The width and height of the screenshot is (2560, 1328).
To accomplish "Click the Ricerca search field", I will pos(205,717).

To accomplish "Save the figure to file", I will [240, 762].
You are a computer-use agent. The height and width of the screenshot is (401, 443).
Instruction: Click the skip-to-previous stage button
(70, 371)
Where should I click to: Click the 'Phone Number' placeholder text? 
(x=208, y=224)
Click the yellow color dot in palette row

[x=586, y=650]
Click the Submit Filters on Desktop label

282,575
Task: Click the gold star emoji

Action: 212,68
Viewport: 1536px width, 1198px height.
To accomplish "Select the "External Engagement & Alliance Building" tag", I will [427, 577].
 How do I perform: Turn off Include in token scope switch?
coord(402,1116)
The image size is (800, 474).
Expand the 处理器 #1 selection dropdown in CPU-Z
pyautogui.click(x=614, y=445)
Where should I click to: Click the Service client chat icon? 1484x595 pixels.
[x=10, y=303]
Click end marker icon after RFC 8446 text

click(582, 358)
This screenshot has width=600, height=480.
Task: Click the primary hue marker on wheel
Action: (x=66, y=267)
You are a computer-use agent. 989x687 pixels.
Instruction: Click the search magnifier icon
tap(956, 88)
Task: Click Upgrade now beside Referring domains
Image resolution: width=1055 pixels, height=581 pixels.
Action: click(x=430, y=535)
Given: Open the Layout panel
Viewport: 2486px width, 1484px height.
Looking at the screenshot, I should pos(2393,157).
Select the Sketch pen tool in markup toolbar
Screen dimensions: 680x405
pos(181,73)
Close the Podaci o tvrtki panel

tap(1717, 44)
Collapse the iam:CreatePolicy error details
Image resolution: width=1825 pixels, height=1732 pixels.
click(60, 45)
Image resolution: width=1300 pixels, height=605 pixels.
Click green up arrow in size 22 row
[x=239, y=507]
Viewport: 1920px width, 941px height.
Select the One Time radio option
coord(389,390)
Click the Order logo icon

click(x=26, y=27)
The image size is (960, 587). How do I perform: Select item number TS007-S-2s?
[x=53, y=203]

What the task requires>
Can you reproduce all of the data above with every "Viewport" changed to "Screen size" and nothing else altered?

Solution below>
The width and height of the screenshot is (2560, 1328).
To accomplish "Click the Ricerca search field", I will pos(205,717).

To accomplish "Save the figure to file", I will [240, 762].
You are a computer-use agent. The height and width of the screenshot is (401, 443).
Instruction: Click the skip-to-previous stage button
(70, 371)
Where should I click to: Click the 'Phone Number' placeholder text? 
(x=208, y=224)
Click the yellow color dot in palette row

[x=586, y=650]
Click the Submit Filters on Desktop label

282,575
Task: Click the gold star emoji

Action: 212,68
Screen size: 1536px width, 1198px height.
To accomplish "Select the "External Engagement & Alliance Building" tag", I will [427, 577].
 How do I perform: Turn off Include in token scope switch?
coord(402,1116)
The image size is (800, 474).
Expand the 处理器 #1 selection dropdown in CPU-Z
pyautogui.click(x=614, y=445)
Where should I click to: Click the Service client chat icon? 1484x595 pixels.
[x=10, y=303]
Click end marker icon after RFC 8446 text

click(582, 358)
This screenshot has width=600, height=480.
Task: Click the primary hue marker on wheel
Action: (x=66, y=267)
You are a computer-use agent. 989x687 pixels.
Instruction: Click the search magnifier icon
tap(956, 88)
Task: Click Upgrade now beside Referring domains
Image resolution: width=1055 pixels, height=581 pixels.
Action: click(x=430, y=535)
Given: Open the Layout panel
Screen size: 2486px width, 1484px height.
Looking at the screenshot, I should pos(2393,157).
Select the Sketch pen tool in markup toolbar
Screen dimensions: 680x405
pos(181,73)
Close the Podaci o tvrtki panel

tap(1717, 44)
Collapse the iam:CreatePolicy error details
Image resolution: width=1825 pixels, height=1732 pixels.
click(60, 45)
Image resolution: width=1300 pixels, height=605 pixels.
Click green up arrow in size 22 row
[x=239, y=507]
Screen size: 1920px width, 941px height.
Select the One Time radio option
coord(389,390)
Click the Order logo icon

click(x=26, y=27)
The image size is (960, 587). How do I perform: Select item number TS007-S-2s?
[x=53, y=203]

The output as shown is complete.